Episode 10, “The Perimeter,” is unlike earlier episodes in that it doesn’t immediately pick up right where we left off. A little bit of time has passed. The team from Preservation Alliance has returned to the Corporation Rim, having barely survived their adventure, and it’s all thanks to SecUnit, aka Murderbot (Alexander Skarsgård). As a result, they’ve grown quite attached to it.

Considering when we last saw Murderbot, it was having a “catastrophic failure” after all those heroics, it’s a relief when we see it being resurrected by a couple of sarcastic maintenance techs. While PresAux, led by a determined Dr. Mensah (Noma Dumezwani), presses the Company for their SecUnit’s whereabouts, it’s revealed to us that at that very moment it’s having its memory wiped and system updated.

A factory reset means it’s duty-bound to take orders from humans again, but even worse, it doesn’t remember any of the people who are so desperate to reconnect with it. The Company might not think of it as a person, but PresAux has long since realized Murderbot’s value beyond simply being a piece of equipment.

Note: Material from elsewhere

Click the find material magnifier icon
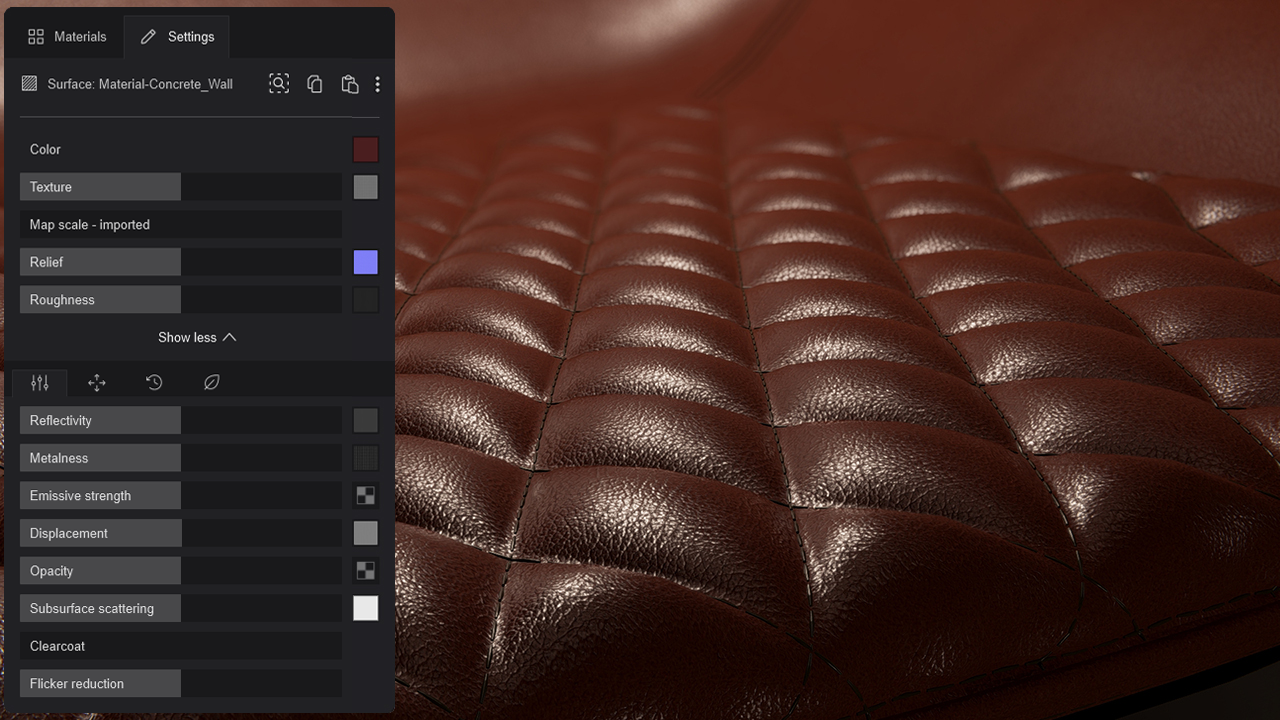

After some finagling, including the threat of a lawsuit over that whole “you sent another team to the same planet as us, and they tried to massacre everyone” situation that unfolded across the season, the Company agrees to sell SecUnit to PresAux. The good guys snag their metal-and-organic buddy from being acid-vatted at the very last moment, and a happy reunion ensues.

There’s just one big problem: Murderbot has no idea who they are.

A solution comes from the most unlikely of places, or it would have been unlikely at the start of the season. PresAux team member Dr. Gurathin (David Dastmalchian) was initially very suspicious of Murderbot, but we learned along the way that he has good reason to distrust anything originating from the Company. Before he met Dr. Mensah, he was a corporate spy kept loyal by a drug addiction his former employers created and maintained.

It took almost all 10 episodes, but seeing Murderbot in action, especially the part where it sacrificed itself to protect Mensah, convinced Gurathin that SecUnit is indeed “a person.”

And he’s uniquely qualified to return the favor: as an augmented human, he can self-download the memories the Company removed from Murderbot’s artificial brain. He’s able to access them by calling in a favor from a Company doctor who feels guilt over his role in facilitating Gurathin’s drug abuse. (Guarathin is also clever enough to root out the encrypted data by searching The Rise and Fall of Sanctuary Moon, since he knows thousands of episodes of Murderbot’s favorite sci-fi soap opera would be part of the data purge).

But even with its memories restored, Murderbot has changed. This could be due to some pieces of code going missing as part of the process, as Gurathin warned might happen. But there’s a greater sense that the robot has somehow evolved as a result of its experiences.